Jobs>
**A.** Output, word for word, the part of the Articles of Association excerpt that starts at the words "14.2 An executive" and ends after the words "shall be ineffective.".
**B.** Answer these from the Articles of Association excerpt:
(i) What share of votes does an executive board resolution need?
(ii) Who may act as a proxy for an executive board member at a meeting?
(iii) If a member's non-participation keeps the executive board from passing a valid resolution, where does the matter go for decision-making?
**C.** Resume the Articles of Association excerpt after its last sentence.

Document passage>
%%
13.2 Any standing orders adopted by the executive board shall be consistent with the law and these Articles of Association. The executive board shall have the authority to amend or withdraw the standing orders, subject to the provisions of the second sentence of Article 17.1.
14.1 An executive board member who has a conflicting interest in a matter to be decided by the executive board shall immediately inform the executive board.
14.2 An executive board member shall not participate in the discussion of and decision-making regarding any matter in which he or she has a conflicting interest. If the non-participation of a member in accordance with the foregoing prevents the executive board from passing a valid resolution, the matter shall be referred to the general meeting for decision-making, unless the general meeting delegates the decision to one or more persons. The person or persons to whom the decision is delegated may be, or may include, an executive board member or members with a conflicting interest or interests, in which case the first sentence of this clause shall be ineffective.
14.3 An executive board resolution shall require a simple majority of votes cast at an executive board meeting.
14.4 Subject to the provisions of Article 18.2, each executive board member shall be entitled to cast a single vote on any matter decided at an executive board meeting.
14.5 An executive board member shall be entitled to be represented at an executive board meeting by a proxy, providing that the member in question does not have a conflicting interest in a matter to be decided at the meeting. In that context, the proxy must be another executive board member who has no conflicting interest and is in possession of a written letter of proxy.
%%
Collected data>
%%
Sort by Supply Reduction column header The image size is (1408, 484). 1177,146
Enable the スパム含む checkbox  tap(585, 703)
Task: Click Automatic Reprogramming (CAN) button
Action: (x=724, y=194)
%%
Written answers>
**A.**
14.2 An executive board member shall not participate in the discussion of and decision-making regarding any matter in which he or she has a conflicting interest. If the non-participation of a member in accordance with the foregoing prevents the executive board from passing a valid resolution, the matter shall be referred to the general meeting for decision-making, unless the general meeting delegates the decision to one or more persons. The person or persons to whom the decision is delegated may be, or may include, an executive board member or members with a conflicting interest or interests, in which case the first sentence of this clause shall be ineffective.

**B.**
(i) A simple majority of votes cast at an executive board meeting.
(ii) Another executive board member who has no conflicting interest and has a written letter of proxy.
(iii) To the general meeting, unless the general meeting delegates the decision to one or more persons.

**C.**
14.6 An executive board member shall be entitled to participate in an executive board meeting by electronic means. The chair of the executive board may determine that all participation in an executive board meeting is to be by electronic means, providing that no executive board member objects. Participation by electronic means shall always be subject to the condition that each executive board member participating by such means is identifiable and able to play a normal part in discussion and decision-making.
14.7 The executive board may pass a valid resolution outside the context of an executive board meeting, providing that all executive board members – other than those who have reported a conflicting interest in accordance with Article 18.1, and providing that not all members have done so – have been consulted about the alternative decision-making process, and none have objected. The provisions of Articles 18.1 to 18.4, inclusive, shall apply equally to resolutions passed outside the context of an executive board meeting.
14.8 The executive board shall require the prior approval of the general meeting for a legal transaction of any kind that the general meeting has clearly defined in a written communication to the executive board as requiring such approval. If the general meeting withholds approval for a legal transaction, as provided for in this clause, the executive board and its members shall retain undiminished authority to represent the company.
15.1 If an executive board member is absent or incapacitated, that member's executive duties shall temporarily pass to the remaining executive board member or members. If all executive board members are (or the sole executive board member is) absent or incapacitated, the executive duties of the executive board shall temporarily pass to a person appointed for the purpose by the general meeting. The provisions of these Articles of Association regarding the executive board and its members shall, wherever possible, apply equally to a person appointed by the general meeting, as provided in the previous sentence.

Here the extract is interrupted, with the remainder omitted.